Schlumberger Technology B.V. (NL)

Ecolab USA Inc. (US)

Sinopec China Petroleum & Chemical Corporation (CN)

The concluding part of the analysis includes calculated data that allow the resulting patenting trends to be exposed and main conclusions to be drawn. Such diagrams as the relationship of number of applicants to number of patents by year, relationship of number of single applications to total number by year, new applicants by year, top new IPC subgroups, and others, are presented here.

The proposed patent database allows the existing trends in the intellectual property market of the specified industrial sector to be timely traced. The patent database is targeted at inventors, engineers, researchers, managers and business administrators involved in the development of Oil & Gas production technologies from low permeability plays.

 

Disclaimer

The present patent database was prepared by EnerTechUp company and its partners. The patent database includes patent documents that were carefully collected from the publicly available sources and, according to the authors, to the greatest degree represent the latest innovations in the particular energy industry as of the date of the patent database preparation. Detailed information on the methodology of search and processing of patent documents is available at Advanced Energy Technologies (www.aenert.com).
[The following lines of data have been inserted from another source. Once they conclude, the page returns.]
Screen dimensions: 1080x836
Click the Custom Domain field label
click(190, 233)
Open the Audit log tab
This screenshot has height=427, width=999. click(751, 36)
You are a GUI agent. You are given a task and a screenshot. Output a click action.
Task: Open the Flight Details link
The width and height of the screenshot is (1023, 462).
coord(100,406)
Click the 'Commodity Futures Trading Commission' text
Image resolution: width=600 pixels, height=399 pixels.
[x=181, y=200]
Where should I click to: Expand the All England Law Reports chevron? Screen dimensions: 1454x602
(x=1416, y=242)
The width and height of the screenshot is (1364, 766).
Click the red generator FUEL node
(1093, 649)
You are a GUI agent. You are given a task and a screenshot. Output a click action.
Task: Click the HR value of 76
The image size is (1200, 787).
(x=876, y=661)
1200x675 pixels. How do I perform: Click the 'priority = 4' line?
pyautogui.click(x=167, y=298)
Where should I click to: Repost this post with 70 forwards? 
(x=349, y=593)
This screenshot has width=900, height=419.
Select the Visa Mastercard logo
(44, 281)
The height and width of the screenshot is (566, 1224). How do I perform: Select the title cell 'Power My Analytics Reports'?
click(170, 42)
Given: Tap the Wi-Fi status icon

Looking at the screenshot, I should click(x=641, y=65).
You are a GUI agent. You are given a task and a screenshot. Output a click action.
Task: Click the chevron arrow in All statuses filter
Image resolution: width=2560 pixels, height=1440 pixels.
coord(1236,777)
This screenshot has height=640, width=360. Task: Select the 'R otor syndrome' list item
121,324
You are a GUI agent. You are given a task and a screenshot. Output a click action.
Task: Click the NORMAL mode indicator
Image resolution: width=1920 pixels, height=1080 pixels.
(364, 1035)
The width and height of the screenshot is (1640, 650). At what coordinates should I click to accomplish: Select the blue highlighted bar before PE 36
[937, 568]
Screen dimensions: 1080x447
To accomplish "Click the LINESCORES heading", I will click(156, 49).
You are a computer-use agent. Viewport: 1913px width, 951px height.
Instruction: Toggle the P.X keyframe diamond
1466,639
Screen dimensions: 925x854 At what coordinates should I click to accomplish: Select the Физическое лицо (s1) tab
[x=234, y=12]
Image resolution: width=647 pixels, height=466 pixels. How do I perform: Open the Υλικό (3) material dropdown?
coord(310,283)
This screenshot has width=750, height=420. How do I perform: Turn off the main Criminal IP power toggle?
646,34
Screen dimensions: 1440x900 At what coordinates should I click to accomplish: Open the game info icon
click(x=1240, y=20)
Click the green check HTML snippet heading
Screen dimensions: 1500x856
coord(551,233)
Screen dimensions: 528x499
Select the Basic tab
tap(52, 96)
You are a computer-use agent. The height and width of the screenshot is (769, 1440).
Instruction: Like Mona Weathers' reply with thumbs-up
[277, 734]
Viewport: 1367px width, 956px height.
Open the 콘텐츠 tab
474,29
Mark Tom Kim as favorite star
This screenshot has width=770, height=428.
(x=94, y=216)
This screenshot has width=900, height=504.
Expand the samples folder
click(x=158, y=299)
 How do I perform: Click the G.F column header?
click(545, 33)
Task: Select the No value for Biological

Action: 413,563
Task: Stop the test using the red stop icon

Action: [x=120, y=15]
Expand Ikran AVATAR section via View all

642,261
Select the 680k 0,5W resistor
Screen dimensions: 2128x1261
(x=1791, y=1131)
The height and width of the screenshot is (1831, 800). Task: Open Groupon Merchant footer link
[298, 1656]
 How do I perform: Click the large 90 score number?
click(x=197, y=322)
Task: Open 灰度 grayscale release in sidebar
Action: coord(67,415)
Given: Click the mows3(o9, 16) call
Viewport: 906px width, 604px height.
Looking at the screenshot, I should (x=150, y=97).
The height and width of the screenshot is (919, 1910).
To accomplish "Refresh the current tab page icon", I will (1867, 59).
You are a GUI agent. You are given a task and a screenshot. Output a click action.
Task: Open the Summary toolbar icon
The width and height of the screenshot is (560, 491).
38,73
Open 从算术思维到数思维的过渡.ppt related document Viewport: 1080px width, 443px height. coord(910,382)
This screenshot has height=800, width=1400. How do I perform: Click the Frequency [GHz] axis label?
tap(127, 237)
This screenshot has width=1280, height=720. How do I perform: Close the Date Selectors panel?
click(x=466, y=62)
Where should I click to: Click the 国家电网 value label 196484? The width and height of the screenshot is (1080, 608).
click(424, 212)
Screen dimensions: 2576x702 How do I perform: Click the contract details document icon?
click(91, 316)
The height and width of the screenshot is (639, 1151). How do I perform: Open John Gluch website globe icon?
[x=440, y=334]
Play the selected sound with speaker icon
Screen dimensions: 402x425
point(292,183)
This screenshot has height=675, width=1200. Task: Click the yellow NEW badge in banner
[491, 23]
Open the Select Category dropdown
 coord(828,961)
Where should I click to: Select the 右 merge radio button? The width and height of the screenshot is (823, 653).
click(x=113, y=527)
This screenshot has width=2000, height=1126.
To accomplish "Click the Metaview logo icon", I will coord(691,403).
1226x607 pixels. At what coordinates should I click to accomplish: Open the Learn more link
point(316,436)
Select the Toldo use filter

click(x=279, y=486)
Considering the difficulties related to the compilation of lists of international patent documents, including those related to time frames, national and terminological barriers, as well as taking into consideration high labour intensity of collecting the required analytical information and performing its qualitative interpretation, the authors of the patent database cannot guarantee absolute completeness and accuracy of the represented materials and disclaim any responsibility for the use thereof. EnerTechUp represents this material “as is” and rejects any claims and liabilities arising from the use of data published therein, including, but not limited to: compensation for any type of financial damage, lost profit or compensation for moral injury. These stipulations also refer to employees, shareholders, agents and data suppliers of EnerTechUp.